(Information):
= Beginning of Section =

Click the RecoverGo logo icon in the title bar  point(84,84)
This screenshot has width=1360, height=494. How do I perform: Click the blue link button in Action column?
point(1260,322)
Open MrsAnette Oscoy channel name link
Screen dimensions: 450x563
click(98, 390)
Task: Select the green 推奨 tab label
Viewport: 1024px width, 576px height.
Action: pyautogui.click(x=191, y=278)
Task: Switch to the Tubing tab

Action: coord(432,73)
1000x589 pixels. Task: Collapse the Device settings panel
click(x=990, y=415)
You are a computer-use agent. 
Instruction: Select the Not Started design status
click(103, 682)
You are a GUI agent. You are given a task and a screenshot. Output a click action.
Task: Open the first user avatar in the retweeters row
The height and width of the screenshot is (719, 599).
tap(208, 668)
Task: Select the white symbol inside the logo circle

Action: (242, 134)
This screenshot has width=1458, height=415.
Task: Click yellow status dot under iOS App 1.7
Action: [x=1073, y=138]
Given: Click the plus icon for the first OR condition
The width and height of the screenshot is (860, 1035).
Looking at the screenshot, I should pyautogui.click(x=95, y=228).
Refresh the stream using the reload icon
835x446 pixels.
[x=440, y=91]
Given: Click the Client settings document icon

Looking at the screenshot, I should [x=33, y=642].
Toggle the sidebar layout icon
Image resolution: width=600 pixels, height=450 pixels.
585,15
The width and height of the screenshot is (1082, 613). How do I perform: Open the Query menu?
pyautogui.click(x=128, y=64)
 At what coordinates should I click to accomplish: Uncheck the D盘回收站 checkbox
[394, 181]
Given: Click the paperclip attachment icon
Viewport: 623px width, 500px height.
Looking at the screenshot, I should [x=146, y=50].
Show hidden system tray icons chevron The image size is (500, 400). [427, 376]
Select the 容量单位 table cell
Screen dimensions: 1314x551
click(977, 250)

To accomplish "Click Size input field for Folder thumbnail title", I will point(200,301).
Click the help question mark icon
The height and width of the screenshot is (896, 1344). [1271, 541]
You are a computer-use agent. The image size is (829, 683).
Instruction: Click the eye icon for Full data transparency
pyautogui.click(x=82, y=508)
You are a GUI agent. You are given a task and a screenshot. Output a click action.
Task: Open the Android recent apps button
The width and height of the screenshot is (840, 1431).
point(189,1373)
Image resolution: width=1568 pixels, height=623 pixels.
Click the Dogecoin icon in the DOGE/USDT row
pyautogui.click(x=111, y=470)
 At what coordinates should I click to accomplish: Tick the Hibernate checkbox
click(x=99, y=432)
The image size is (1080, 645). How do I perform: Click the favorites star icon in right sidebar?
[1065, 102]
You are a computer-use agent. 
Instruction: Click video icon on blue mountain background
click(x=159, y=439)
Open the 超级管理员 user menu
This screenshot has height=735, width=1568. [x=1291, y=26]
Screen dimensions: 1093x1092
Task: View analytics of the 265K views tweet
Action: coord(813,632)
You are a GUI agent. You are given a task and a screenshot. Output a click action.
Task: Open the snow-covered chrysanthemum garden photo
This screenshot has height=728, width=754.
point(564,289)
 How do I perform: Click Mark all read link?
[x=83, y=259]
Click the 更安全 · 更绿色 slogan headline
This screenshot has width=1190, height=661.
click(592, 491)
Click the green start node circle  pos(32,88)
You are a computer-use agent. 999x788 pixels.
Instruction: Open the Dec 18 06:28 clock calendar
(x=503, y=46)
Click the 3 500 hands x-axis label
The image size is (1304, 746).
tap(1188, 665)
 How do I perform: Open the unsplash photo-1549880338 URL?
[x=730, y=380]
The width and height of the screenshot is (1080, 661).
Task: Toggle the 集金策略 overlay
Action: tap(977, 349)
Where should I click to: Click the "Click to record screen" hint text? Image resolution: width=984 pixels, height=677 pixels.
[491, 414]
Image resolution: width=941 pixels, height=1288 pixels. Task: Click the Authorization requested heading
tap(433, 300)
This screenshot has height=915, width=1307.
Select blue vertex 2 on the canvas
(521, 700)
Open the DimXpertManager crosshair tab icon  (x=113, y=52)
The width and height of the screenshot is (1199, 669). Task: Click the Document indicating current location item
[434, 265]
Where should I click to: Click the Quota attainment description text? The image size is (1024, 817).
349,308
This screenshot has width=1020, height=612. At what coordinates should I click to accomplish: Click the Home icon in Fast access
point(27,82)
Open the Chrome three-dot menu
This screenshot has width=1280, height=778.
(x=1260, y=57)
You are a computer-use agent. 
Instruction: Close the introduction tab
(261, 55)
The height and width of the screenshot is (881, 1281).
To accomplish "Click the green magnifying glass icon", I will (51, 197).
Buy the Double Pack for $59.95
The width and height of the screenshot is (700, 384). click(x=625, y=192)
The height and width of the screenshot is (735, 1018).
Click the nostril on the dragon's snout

= End of Section =

When a line in the records above holds "label", that line is to be reported.

(Task output):
Task: Select the green 推奨 tab label
Click the 3 500 hands x-axis label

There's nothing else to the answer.